Kansas State mixed a little bad with a little good Sunday afternoon to record an 81-57 exhibition basketball victory over Washburn University.
The difference was board play: KSU 52, WU 31. "Rebounding is something we've harped on for a month now. We talk to the team about it every day."
The harping was productive, as coach Frank Martin said, "Out of a normal defensive situation, I don't remember us getting beaten on the offensive glass. We made an effort to put bodies on people, and then the most important part, we went and got the ball."
Darren Kent led the board game with nine, while Luis Colon and Dominique Sutton snared eight boards, and Ron Anderson seven. The Wildcats were just as balanced in scoring with Jacob Pullen with 21, Denis Clemente 12 and Kent with 10.
After sitting out last year, Clemente, who also had six rebounds and five assists, admitted to being "a little bit nervous," but added that he thought he played "alright."
Oh, there were those "stupid turnovers," and nine missed shots (5 of 14), but honestly, those weren't all that concerning to Martin.
"He got the ball into a couple areas on the floor that against athletic teams you're going to turn it over," Martin said of his junior point guard. "But he got out of that, pushed the ball and got people shots.

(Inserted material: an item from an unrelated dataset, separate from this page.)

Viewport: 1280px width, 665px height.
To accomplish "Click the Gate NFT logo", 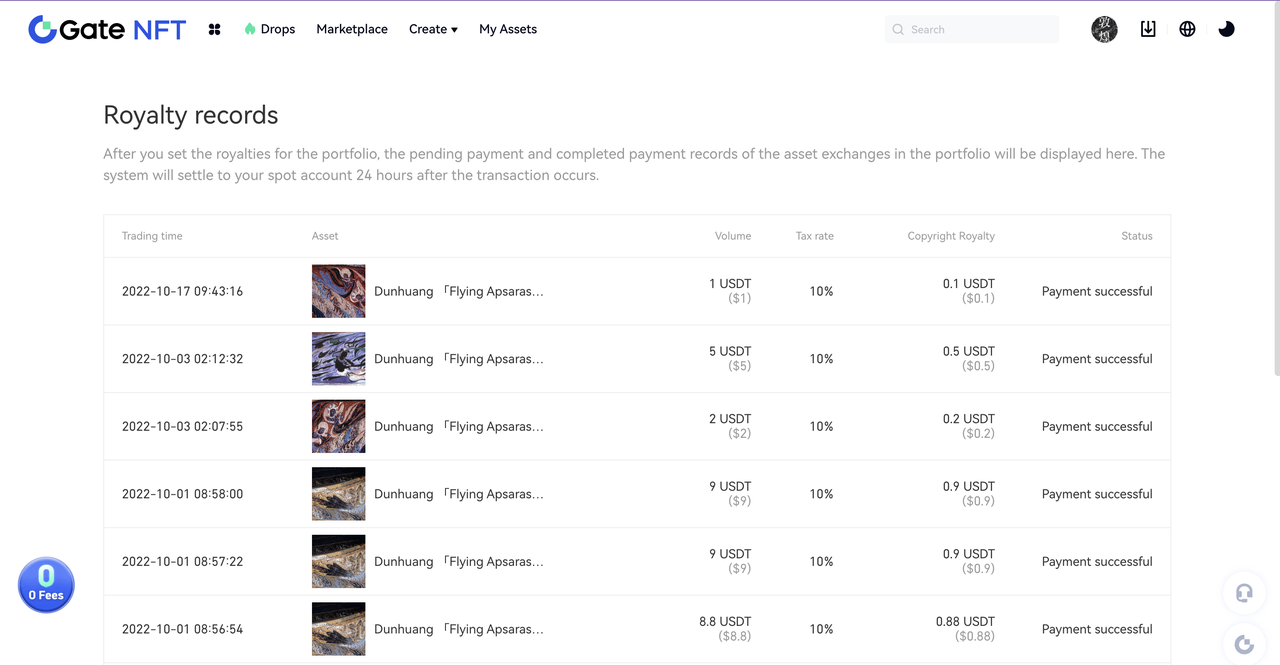I will click(x=107, y=29).
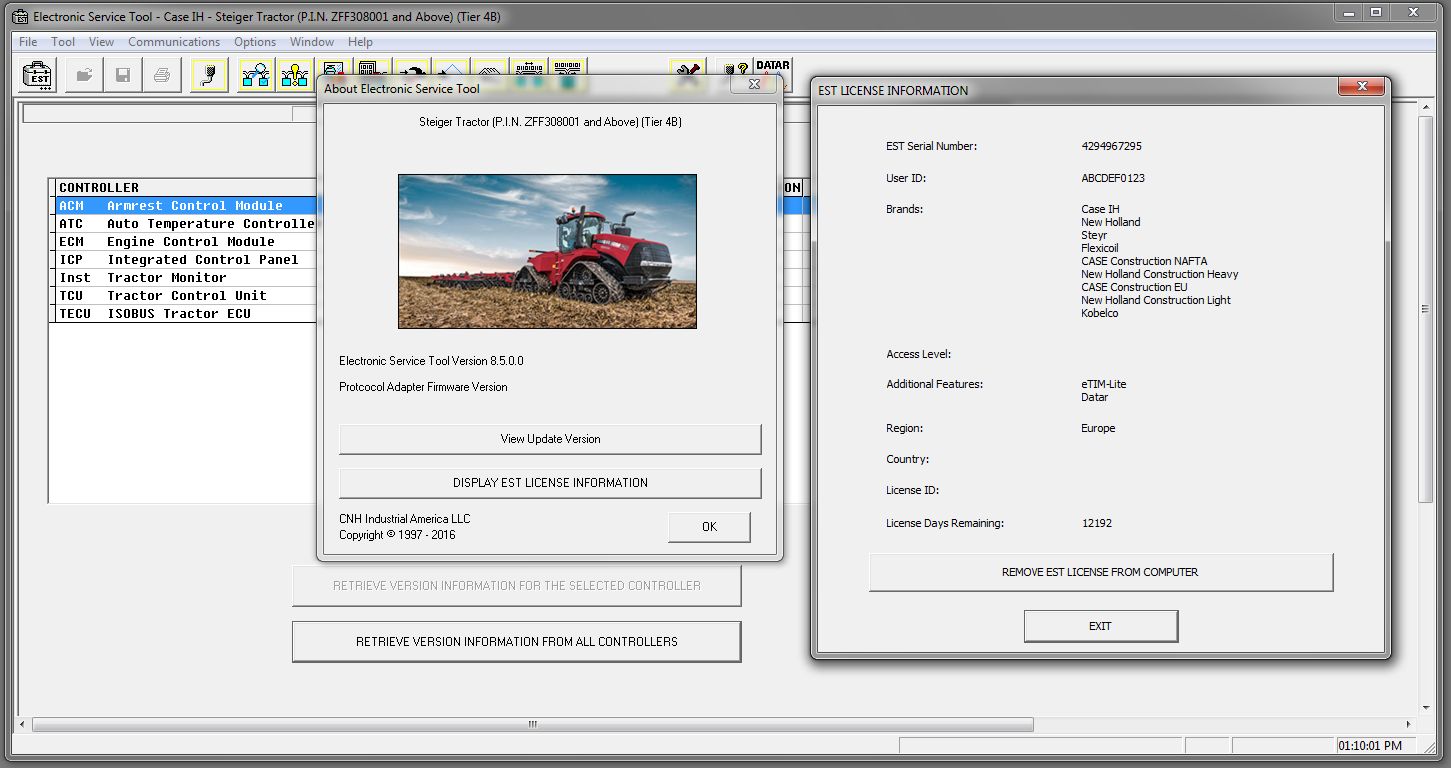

"He took good shots, but they just didn't go down," Martin said. "That little floater that he shoots is his shot. If he shoots that thing 10 times, he is making eight or nine. He was a little wound up just like every player on our team was."
After missing his first six shots, Clemente's first make as a K-Stater was an NBA 3-pointer from the left wing as the buzzer sounded ending the first half.
One understanding his teammate's early jitters was backcourt teammate Jacob Pullen.
"It was his first time in a K-State jersey, so you're going to be nervous. You want the fans to like you and you want to make sure you don't mess up because you know Frank will get you, so you're really nervous," Pullen said. "The first time you want everything to be perfect."
Dubbed the fastest player in the nation with a basketball, Clemente also demonstrated the ability to be one of the game's best passers.
Two of his assists included a nifty behind the head inside feed to Jamar Samuels, and later, a half-court ally-oop to Samuels.
If there is an oops to Clemente's game, it's on the defensive end.
Just listen to Martin tell the story of his 6-foot-1, 175-pound guard's play at Calusa Prep in Miami, Fla.
Grabbing a plastic bottle of Diet Pepsi, Martin said, "This bottle would have scored on him in high school. You could have checked this bottle in, and that bottle would have gotten in the box score."
Defense continued to be Clemente's weakness at Miami, but now, Martin says, "To his credit, he's trying. He's gotten a heckuva lot better at it."
Clemente, who had a two-year scoring average of 7.4 points at Miami, defined his high school game as "... waiting to get the ball so I could go score."
But he now understands, "You can't do that here in the Big 12."
K-State will open the season for real against Florida A&M on Friday.